The money will be used for research projects, scholarships and teaching resources to answer such questions including whether the country can be earthquake-proofed, the economy made more robust or lives transformed with creativity.
Donors have already committed some $152 million to health, medical, environmental and business research, including businessman George Mason with $5 million toward a Centre for the Natural Environment.

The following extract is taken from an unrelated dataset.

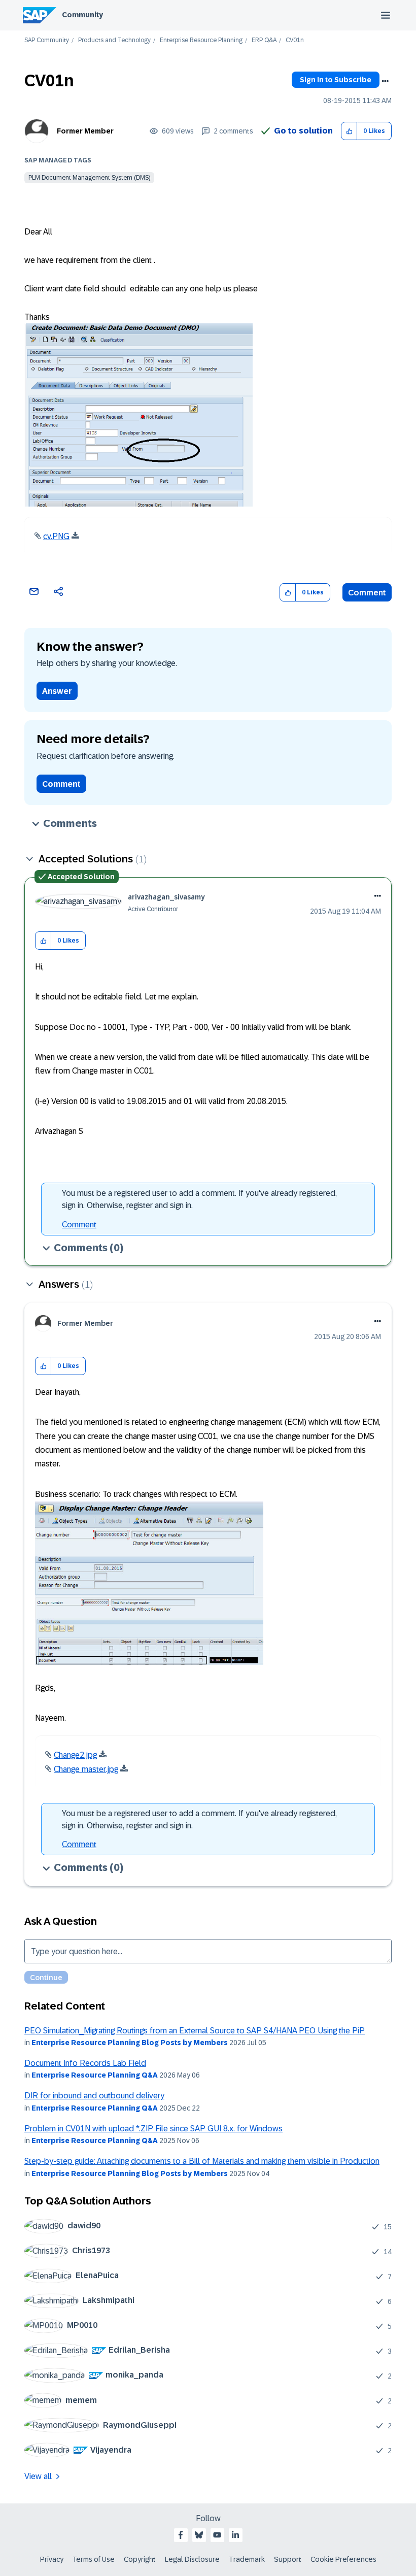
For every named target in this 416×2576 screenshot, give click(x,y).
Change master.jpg (86, 1769)
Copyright (140, 2559)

Hong Kong billionaire Solina Chau and consultancy PwC have each contributed $1 million toward PotentiaLab for business innovation and the Woolf Fisher Trust is supporting improvements in maths teaching with a $1.6 million donation.
The University's vice-chancellor, Professor Stuart McCutcheon, says the extra funds will generate and accelerate research more comprehensively and quickly than would otherwise be the case.
Focus on the big issues
“Our donors want us to focus on the big issues and they want to help us to do that,” he says.
“Future generations will have to face challenges that now seem intractable – climate change, unequal access to health care and education, the emergence of new diseases and an ageing population.
“The natural interest that people have in particular diseases and improvement in human health does lead to the medical faculty being a big recipient.”
It already has $23.7 million in donations, including $2.5 million from Auckland Medical Research Foundation for a “scholars fund” to recruit talented medical academics globally.
The campaign, called For All Our Futures, will run until 2020 and the funds will be managed by the university’s foundations.
Donations will be used either as spending on current activity or as an endowment – a capital sum from which returns are generated in perpetuity.
The University of Auckland was this week ranked 165th in the world in the Times Higher Education's latest survey, up from 172nd last year, out of 980 international institutions. Auckland was ranked 81st in another list, the QS World University Rankings, earlier this month.